Les préoccupations suscitées par la multiplication des acquisitions dans des secteurs stratégiques par des IDE, notamment chinois, ont conduit l’UE à réfléchir à un cadre pour le filtrage dans l’UE.
Actuellement au niveau national, 14 États membres disposent de mécanismes nationaux de filtrage, parfois très différents (Allemagne, Autriche, Danemark, Espagne, Finlande, France, Hongrie, Italie, Lettonie, Lituanie, Pays-Bas, Pologne, Portugal et Royaume-Uni). Plusieurs États membres (dont la France) sont en train de réformer leurs mécanismes de filtrage ou d’en adopter de nouveaux.
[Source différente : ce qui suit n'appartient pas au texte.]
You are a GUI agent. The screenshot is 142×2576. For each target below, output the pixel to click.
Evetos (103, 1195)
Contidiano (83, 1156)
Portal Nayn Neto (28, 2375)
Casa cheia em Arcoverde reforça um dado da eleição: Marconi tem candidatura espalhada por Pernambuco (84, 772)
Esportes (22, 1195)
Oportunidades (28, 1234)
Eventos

Petit à petit, mais à grands pas, la politique européenne de contrôle des IDE se concrétise :
- l’approbation du projet de règlement par le Parlement Européen (500 voix pour, 49 contre et 56 abstentions) en date du 14 février 2019,
- l’accord politique européen sur un dispositif de filtrage des investissements étrangers du 20 novembre 2018,
- la proposition de créer le premier cadre à l’échelle de l’UE pour l’examen des IDE, par le président Juncker lors de son discours en date du 14 septembre 2017.
Pour approfondir :
I. Le projet du cadre européen pour les IDE
Ce cadre constitue le premier outil européen de filtrage des IDE pour des motifs de sécurité et d’ordre public (le « Nouveau Cadre »).
Le Nouveau Cadre :
- crée un mécanisme de coopération grâce auquel les États membres et la Commission Européenne seront en mesure d’échanger des informations, en temps réel, et de faire état de leurs préoccupations concernant des investissements spécifiques ;
- permet à la Commission Européenne d’émettre des avis lorsqu’un investissement constitue une menace pour la sécurité ou l’ordre public de plus d’un État membre, ou lorsqu’un investissement risque de porter atteinte à un projet ou un programme présentant un intérêt pour l’ensemble de l’UE ;
- encourage la coopération internationale en matière de filtrage des investissements, y compris le partage d’expériences, de bonnes pratiques et d’informations sur des questions d’intérêt commun ;
- fixe certaines exigences pour les États membres qui souhaitent maintenir ou adopter un mécanisme de filtrage au niveau national ;
- prend en compte la nécessité d’agir en respectant des délais courts répondant aux impératifs des entreprises ainsi que des conditions strictes de confidentialité ;
- seuls les États membres décideront s’il convient d’autoriser ou non une opération d’investissement spécifique sur leur territoire.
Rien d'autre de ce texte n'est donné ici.